— PROBLEMS AND TASKS —
1. Translate the following sentence from the forum post on disks removing themselves into Spanish: "This drive was having no issues when I went to bed."
2. Reproduce the forum post on disks removing themselves from "Devices (disks) removing" up to and including "pool: TrueNAS (0xC949AB0B68335164)".
3. Proceed with the forum post on disks removing themselves, writing on from the point at which it ends.

— SOURCE EXCERPT —
Devices (disks) removing themselves

GrimmReaperNL

Explorer
Joined
Jan 24, 2022
Messages
58
Has anyone had drives removing themselves? This morning I woke up to the following email:
ZFS has detected that a device was removed. impact: Fault tolerance of the pool may be compromised. eid: 111 class: statechange state: REMOVED host: TrueNAS time: 2023-12-03 09:09:26+0100 vpath: /dev/disk/by-partuuid/56f3655d-2ed5-11ed-ab7a-3cecef8c44fa vphys: id1,enc@n3061686369656d30/type@0/slot@5/elmdesc@Slot_04/p2 vguid: 0x8E0647F40F65C32B pool: TrueNAS (0xC949AB0B68335164)
This drive was having no issues when I went to bed. I have @joeschmuck smart script running daily.

This isn't the first time I'm having this happen, over multiple versions of Truenas. core 11, scale 11, scale 12. But I never really found the cause.
It's happened to seemingly random disks either attached to mobo or hba.

Can I just unplug and replug while the system is on?

— AVAILABLE DATA —
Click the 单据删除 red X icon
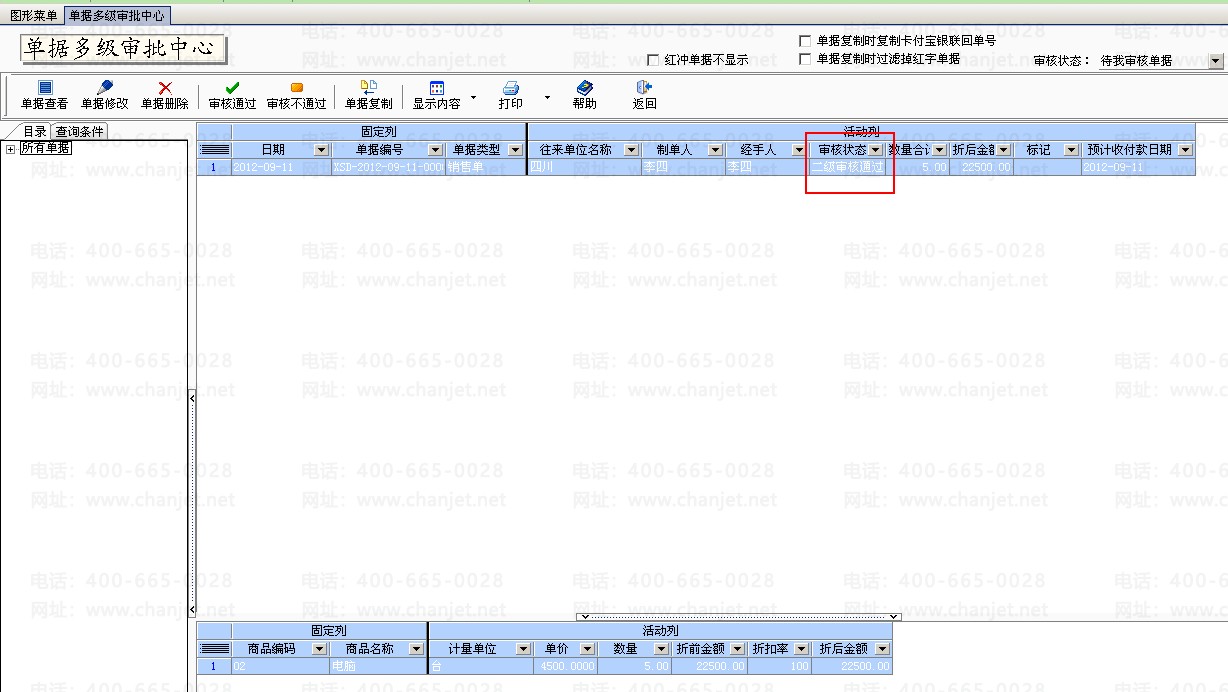The height and width of the screenshot is (692, 1228). pyautogui.click(x=165, y=89)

— REPLIES —
1. Esta unidad no presentaba ningún problema cuando me fui a dormir.

2.
Devices (disks) removing themselves

GrimmReaperNL

Explorer
Joined
Jan 24, 2022
Messages
58
Has anyone had drives removing themselves? This morning I woke up to the following email:
ZFS has detected that a device was removed. impact: Fault tolerance of the pool may be compromised. eid: 111 class: statechange state: REMOVED host: TrueNAS time: 2023-12-03 09:09:26+0100 vpath: /dev/disk/by-partuuid/56f3655d-2ed5-11ed-ab7a-3cecef8c44fa vphys: id1,enc@n3061686369656d30/type@0/slot@5/elmdesc@Slot_04/p2 vguid: 0x8E0647F40F65C32B pool: TrueNAS (0xC949AB0B68335164)

3.
RetroG

Dabbler
Joined
Dec 2, 2023
Messages
16
you are on scale, which is Linux based.

I'd say a first step to figuring this out would be looking at the dmesg log, which is as easy as firing up an ssh shell, or using the root console and typing dmesg -H and scrolling down (by typing F) to about the time that one of these removals happens. is there interesting there?
 
Last edited by a moderator:

GrimmReaperNL

Explorer
Joined
Jan 24, 2022
Messages
58
you are on scale, which is Linux based.

I'd say a first step to figuring this out would be looking at the dmesg log, which is as easy as firing up an ssh shell, or using the root console and typing dmesh -H and scrolling down (by typing F) to about the time that one of these removals happens. is there interesting there?
"zsh: command not found: dmesh"

I've since replugged the disk, offline and online'd it, and it's resilvered. Not sure when it'll decide a disk was removed again.
 

RetroG

Dabbler
Joined
Dec 2, 2023
Messages
16
I apologize there was not a way to edit my post that I could see.

the correct command (for scale) is:
dmesg -H

given that you've seen this issue on core and scale, I have a suspicion it might be hardware related, IE disks/controllers/cables/etc
 

GrimmReaperNL

Explorer
Joined
Jan 24, 2022
Messages
58
I apologize there was not a way to edit my post that I could see.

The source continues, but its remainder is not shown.